I hate insurance. It’s the most expensive thing a person can purchase that you hope you never have to use. But I will admit that it can help you sleep a little better. Our boat is our home and our most valuable asset, and while we have confidence in our sailing ability and know our skills will only increase with time, accidents do happen. We’ve heard that Cuba has lately been taking a Sargent Schultz¹ attitude to coverage, but many marinas do want to see proof that you at least carry liability insurance before letting you enjoy their facilities.
We’ve always carried an agreed value policy from USAA on our boats. The policy is actually from Progressive, but if you call them directly, they’ll tell you that they won’t insure boats as big as ours. It’s because we’re USAA members that we can get the coverage we have.
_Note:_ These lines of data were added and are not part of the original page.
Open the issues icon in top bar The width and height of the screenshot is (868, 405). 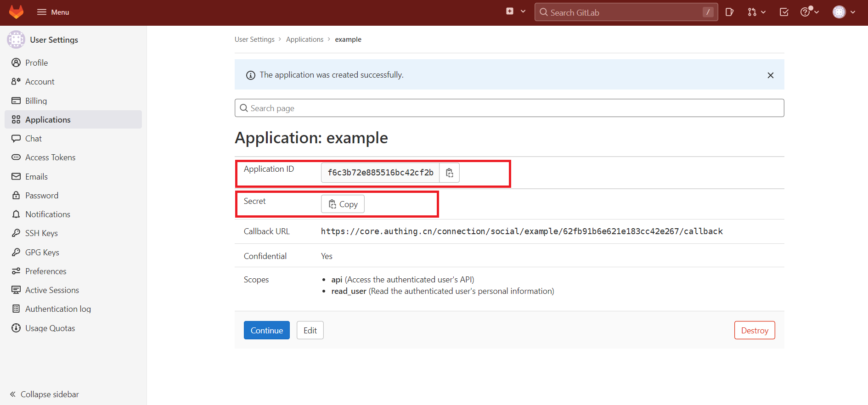(729, 12)
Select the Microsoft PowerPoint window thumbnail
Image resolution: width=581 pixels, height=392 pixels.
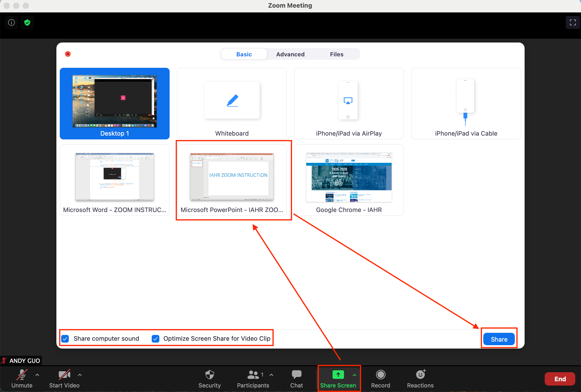pos(232,180)
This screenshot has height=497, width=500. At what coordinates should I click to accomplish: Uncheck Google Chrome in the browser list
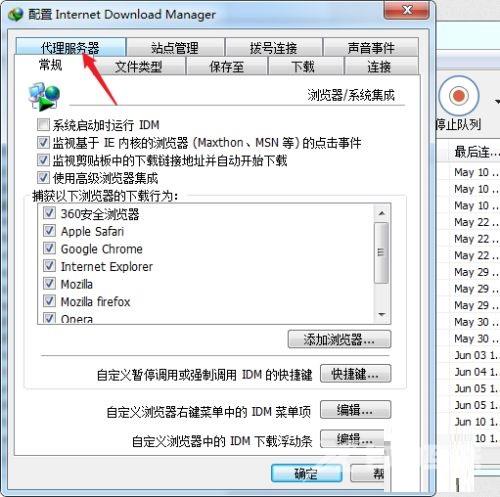tap(49, 248)
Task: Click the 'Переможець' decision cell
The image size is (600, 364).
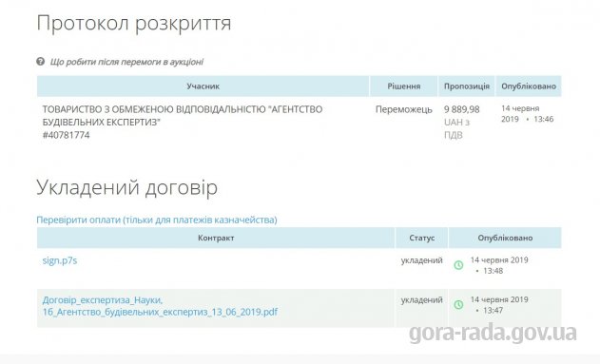Action: (x=404, y=109)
As boat policies go, it’s a pretty good one, with the annual cost of coverage running in the 2% of agreed value range. Anything less than 3% can probably be considered “affordable.” USAA is also known for stellar customer service, which fortunately we’ve never had to test as we’ve never filed a claim on our marine policy.
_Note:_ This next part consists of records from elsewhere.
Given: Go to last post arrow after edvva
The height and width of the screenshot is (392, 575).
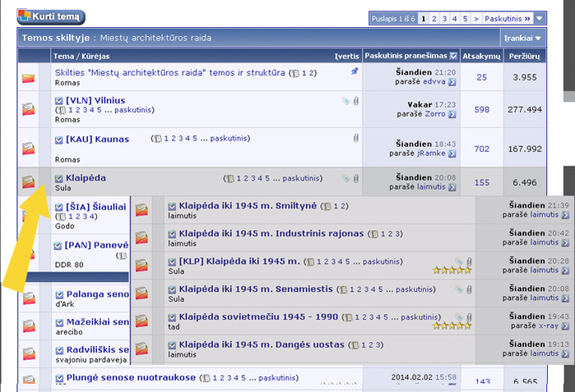Looking at the screenshot, I should 452,82.
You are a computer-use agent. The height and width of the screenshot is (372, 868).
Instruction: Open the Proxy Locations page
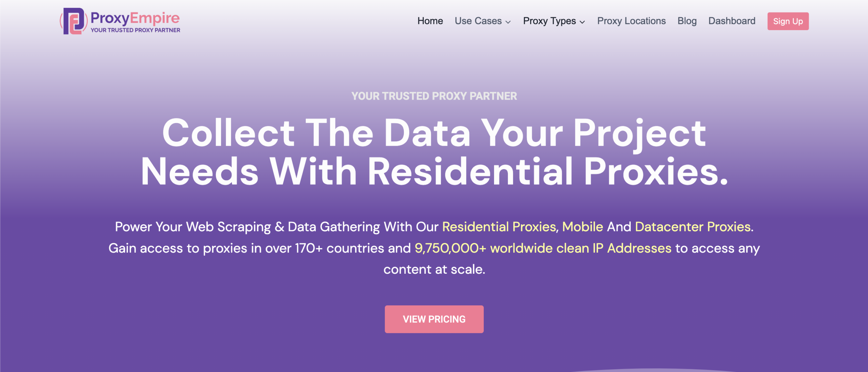pyautogui.click(x=631, y=21)
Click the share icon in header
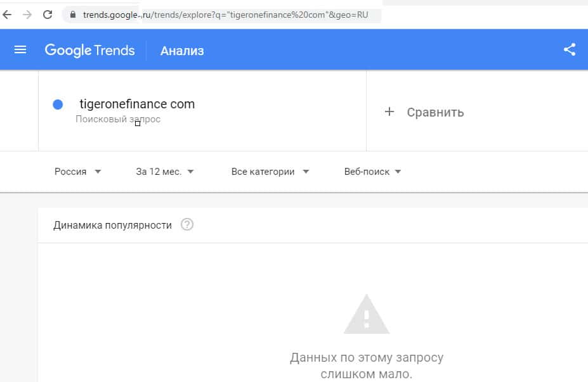Image resolution: width=588 pixels, height=382 pixels. [x=570, y=50]
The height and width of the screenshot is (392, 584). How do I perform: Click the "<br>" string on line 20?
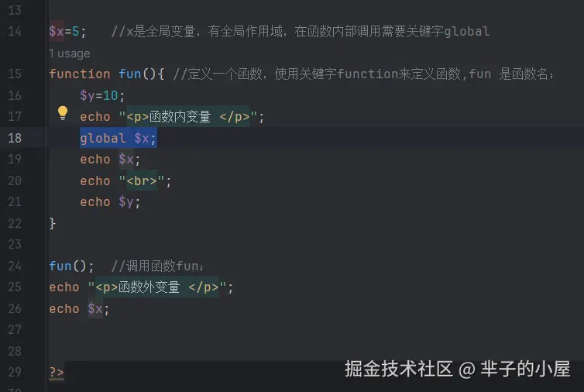[x=142, y=181]
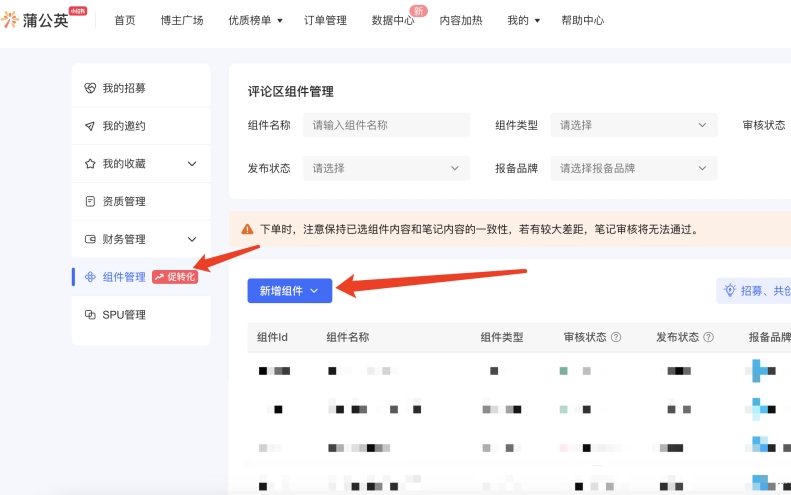The width and height of the screenshot is (791, 495).
Task: Open the 报备品牌 selection dropdown
Action: click(633, 168)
There’s one big showstopper though with our current insurance—we’re only covered for coastal waters within 75 miles of the mainland US. But our plans are quite a bit more far ranging than that. Even travel to the Bahamas would require an additional rider that would push the policy beyond the “good deal” range. The Caribbean isn’t even an option.
Some people go without insurance. I mean, how hard would it really be to go pirate and photoshop up some kind of insurance declaration page that you could give to a marina in Mexico or Grenada that makes it look like you’re covered if they asked? It’s not like they’re going to actually call the states to verify the policy (I believe…). Since we own our boat and don’t have to jump through some bank’s hoops, we could go without insurance if we wished. But there’s still that issue about being able to sleep at night, so not carrying insurance on our home isn’t a viable option for us. We knew that before we left for our Life On The Hook™, we were going to have to tackle obtaining coverage. While researching our options we came across a great post on the sailing blog Where The Coconuts Grow that was titled What Marine Insurance Companies Don’t Want You To Know.
Among other things, the post included the contact information for an insurance broker in Dunedin, Florida called The Pegasus Group. They offer policies backed by Lloyd’s of London, among others. Intrigued by the prospect of insuring with the same company that covers the Queen Elizabeth II, I gave them a call and asked for a quote.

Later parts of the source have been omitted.